I know that this has been covered before, but I do not seem to be able to find the correct posting to help.
I am insured with Safeguard and am trying to find an alternative due to cost. Saga have given me a very good quote, but their breakdown cover has length and weight limits which I am outside of, (7.23 length and 4.6tonnes). I have trawled the internet but a lot of the websites only give the option of filling in an enquiry form and they will then telephone you. I am in France and will not be home until a couple of days before my insurance is due. I have asked on the enquiry forms for them to email me but to no avail. Can anyone give me any suggestions as to where to look for quotes.


----------



## dora (Jan 23, 2008)

I found Brittania Rescue good last year, as far as I know no length or weight issues, and the quote and booking the insurance was all done online, and they were the cheapest. But that was last May.


----------



## jaks (Sep 20, 2006)

*breakdown ins.*

hi i to have brittania and very good for me m,h and wee smartie but you have to take the deluxe cover for international cover but still very competitiveJAKS :lol: :lol:


----------



## chalky9 (Oct 27, 2006)

Have you tried ADACPlus? It is the person who is covered rather than the vehicle, but there is no restriction on the size of motorhome, you don't need to live in Germany and it is valid throughout Europe.

For You and your Partner, membership is €98.70 per year.


----------



## Hampshireman (Apr 18, 2007)

I use Adrian Flux. They provide UK and Euro breakdown and recovery.

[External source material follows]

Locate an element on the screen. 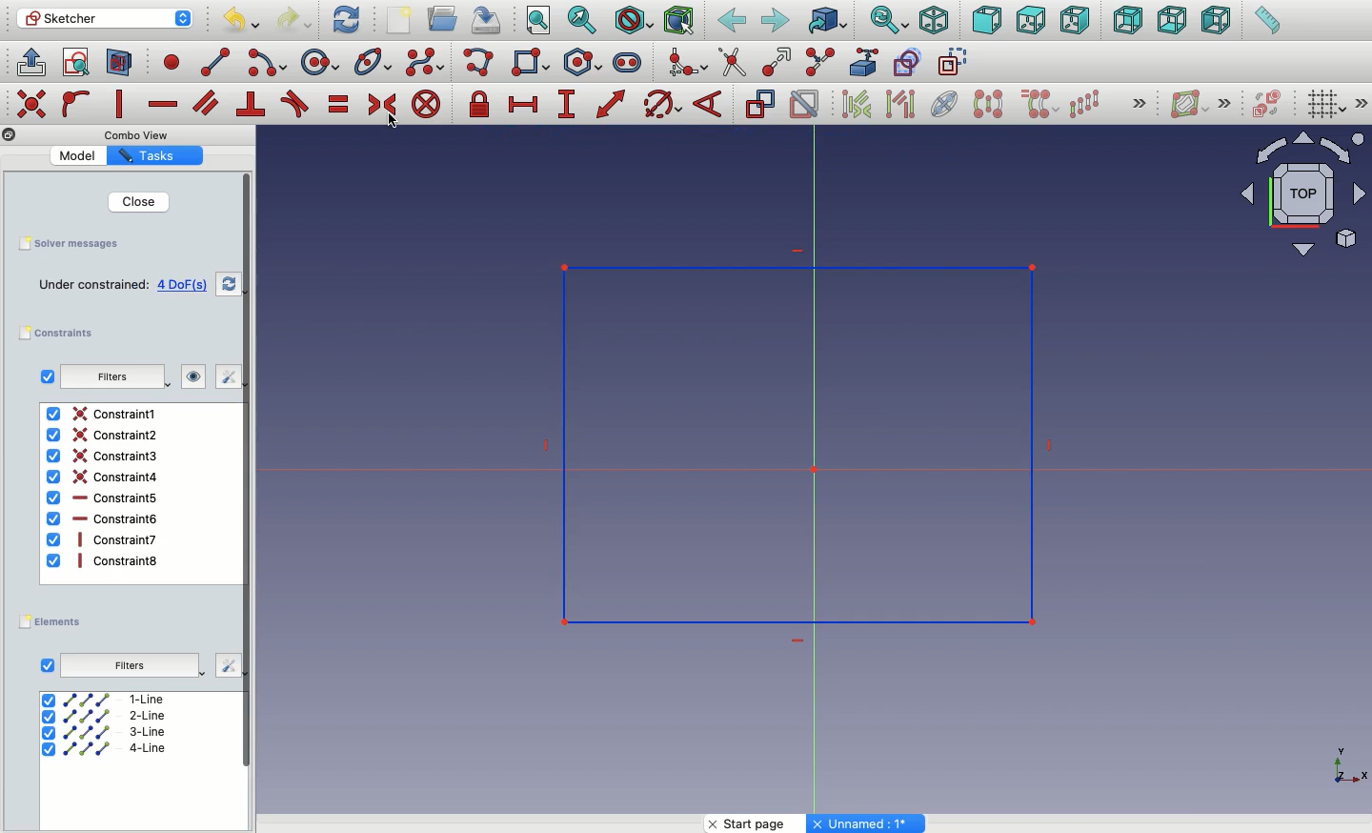  Clone is located at coordinates (1038, 105).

I tried Safeguard and the other one often mentioned in MHF and neither were as good and in fact one didn't cover me for all elements for some reason I can't remember. Great to age and forget yeah?

I found them when I had the 73 T2 Westy and they came good as classic insurers but seem to handle most things.


----------



## SilverF1 (Feb 27, 2009)

Quote from Britannia Rescue - Section B of the full policy document:

• Motorhomes – must not be more than 8 metres in length or a weight when fully loaded not exceeding 7.5 tonnes and must be a recognised make and model which has been coach-built for that precise purpose. We will only cover vehicles over these limits if we have specifically agreed this with you, before your cover began.
If appropriate you must always carry a legal and serviceable spare wheel or a manufacturer supplied or approved emergency tyre inflation kit or equipment and keys for any tyre security devices.

HTH


----------